Renault sign letter of intent to buy controlling stake in Lotus F1

Lotus driver Romain Grosjean on his way to finishing seventh at the Japanese Grand Prix

Renault have signed a letter of intent to buy a controlling stake in Lotus to create a new Formula 1 team for 2016.

Renault have been in talks to buy Lotus for several months and the latter's financial position has become precarious without a deal in place.

But in a statement on Monday, Renault said it was the "first step towards the project of a Renault Formula 1 team".

Lotus F1 were due in court on Monday over unpaid tax, but the case was adjourned until 7 December.

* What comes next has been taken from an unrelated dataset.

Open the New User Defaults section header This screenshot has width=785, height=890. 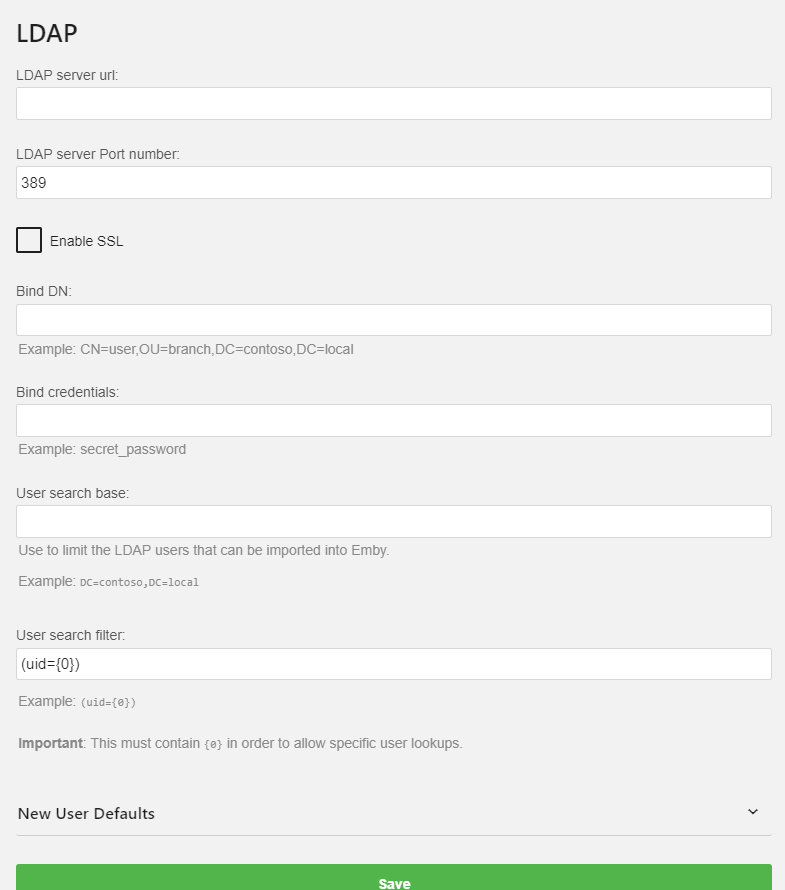(394, 813)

Renault, whose engine partnership with Red Bull appears to be heading for a messy divorce, say the move to buy the Lotus team represents the ambition to extend their 38-year involvement in F1.

The French company previously ran their own F1 team from 1977-85 and 2002-10, winning the drivers' and constructors' championships in 2005 and 2006 when Fernando Alonso drove for them.

In 2009 Renault sold the majority of shares in its F1 team, which became Lotus Renault in 2011 and from 2012 the team competed as Lotus F1.

Lotus's current owner, Genii Capital, has recently scaled down its own investment.

The Lotus team have suffered a number of operational problems and were locked out of their hospitality building at last weekend's Japanese Grand Prix because of debts from last year's race.

Lotus driver Romain Grosjean
Romain Grosjean has been with Lotus since 2012 but is expected to leave at the end of the season

Despite that, both drivers finished in the points at Suzuka with Romain Grosjean coming seventh, one place ahead of team-mate Pastor Maldonado.

Lotus announced last week that Venezuelan Maldonado, 30, would be staying at the team next year, but their other driver has yet to be decided.

Frenchman Grosjean, 29, is expected to leave to join the new US-based Haas team, who are announcing at least one of their drivers on Tuesday.

The original Lotus team, founded by Colin Chapman, first competed in F1 in 1958 before collapsing with financial difficulties in 1994.

Lotus had been one of the dominant teams of the 1960s and '70s, winning seven constructors' championships and six drivers' titles.

Scotsman Jim Clark was world champion in 1963 and 1965 and England's Graham Hill also won the F1 title in a Lotus in 1968.